Friday, 1 November 2013

Etymology Of The Trinidad Family & Women


                               A HISTORY OF WOMEN & FAMILY IN TRINIDAD & TOBAGO 





The Caribbean have a shared history of colonialism, slavery and racism which has shaped the social, cultural, economic and political foundations of their societies (Antrobus and Gordon 1984, 118-19). Trinidad was named by Christopher Columbus on his third voyage to the New World. On the morning of the 31 of July 1498, he saw what appeared to him as a trinity of hills along the southeastern coast. Originally, the island was called Iere, meaning "the land of the hummingbird," by its native Amerindian inhabitants but was however renamed by the Spaniards. Enslaved Africans were first brought to Trinidad and Tobago by the British for the production of sugar. Once slavery was abolished in 1838, sugar production came to rely heavily on the importation of indentured labor from India. Indian women, both Hindu and Muslim, were among those recruited in Calcutta and Madras to work on the sugar plantations. These occurrences led to the twin islands consisting of a crucible of different ethnicity which adds to the diversity in family units and dynamics.


The descendants of these Africans and East Indians now comprise the two dominant ethnic groups in Trinidad and Tobago, between them accounting for 83 per cent of the country's population. The East Indian Family is seen as being primarily patriarchal where the males are the dominant figures.

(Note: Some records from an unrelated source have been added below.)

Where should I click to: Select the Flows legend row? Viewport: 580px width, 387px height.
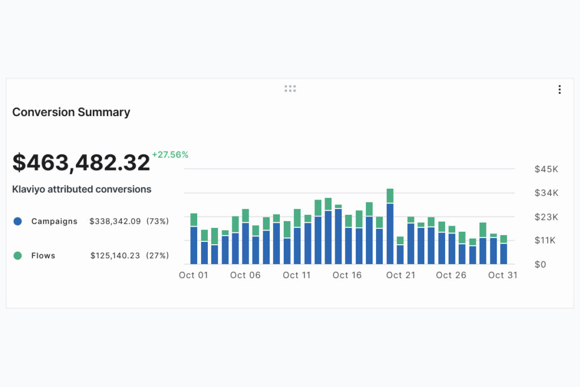(x=42, y=256)
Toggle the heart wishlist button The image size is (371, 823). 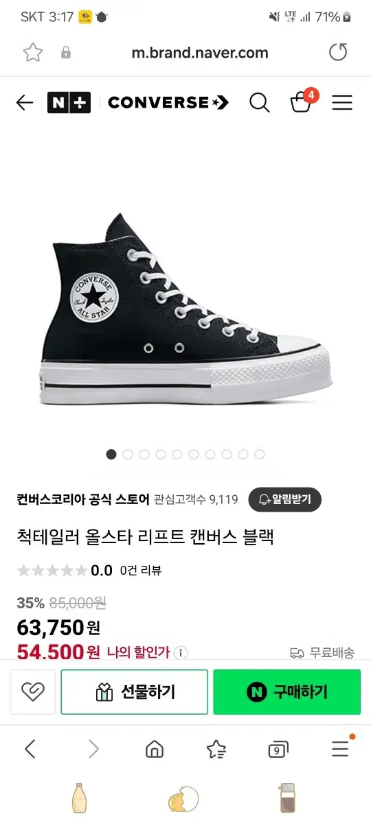click(33, 692)
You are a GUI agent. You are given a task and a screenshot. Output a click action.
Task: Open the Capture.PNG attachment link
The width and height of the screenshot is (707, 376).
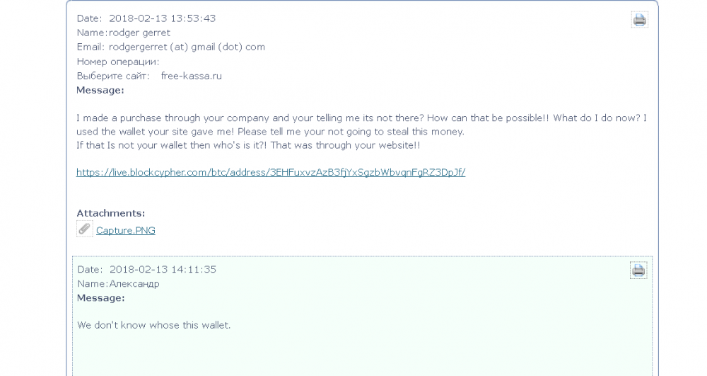(x=125, y=230)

This patriarchal makeup is said to be as a result of the kinship ties. Kinship ties were of extreme importance and played a vital role in the life of the East Indian. In traditional East Indian families, authority is in the hands of the older males in society, and those who went against the wishes of elders would be often ostracized from the community kin, women included. This ensured conformity and thus forced many women to marry young and seldom practiced visiting relationships as did the African family. This aspect of the East Indian family is said to be endemic to Hindu and Muslim cultures. The women in this family dynamic played subordinate roles in servitude to the man. They had no voice or were expected to have an opinion with their status being ornamental and not functional. It is for this reason why roles and divisions of labor in their community became biologically defined with the woman being expected to control the domestic domains- household chores and child-rearing.

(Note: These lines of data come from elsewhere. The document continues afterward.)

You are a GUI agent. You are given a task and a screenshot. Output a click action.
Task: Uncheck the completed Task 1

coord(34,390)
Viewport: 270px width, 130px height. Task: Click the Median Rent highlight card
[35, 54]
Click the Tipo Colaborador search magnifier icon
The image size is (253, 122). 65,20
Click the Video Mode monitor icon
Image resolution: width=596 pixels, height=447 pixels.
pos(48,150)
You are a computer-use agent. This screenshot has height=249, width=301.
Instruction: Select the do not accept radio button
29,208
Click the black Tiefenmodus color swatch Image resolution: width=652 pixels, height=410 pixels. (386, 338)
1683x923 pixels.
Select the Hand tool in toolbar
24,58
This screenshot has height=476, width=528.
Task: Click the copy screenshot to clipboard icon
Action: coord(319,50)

The African family is different in respect to the East Indian. Their antithesis begins again with the woman for in this community the woman played the head of the household. This is as a result of many factors however begins with the fact that there is an absence of the man. Being Trinidad is in the Caribbean and synonymous to many other countries of said region slavery and indentureship is a common narrative. This absence of the man and the ascension of the woman is said to be as a result of African retentions. This describing the cultural traits brought and retained with them through slavery and beyond. One such cultural trait is the cultural pattern of polygamy where the father or male has several wives and so his role in each home becomes marginal. This give rise to the dominance of the woman in every aspect of everyday life. She had the voice and controlled the decisions of the household in every way.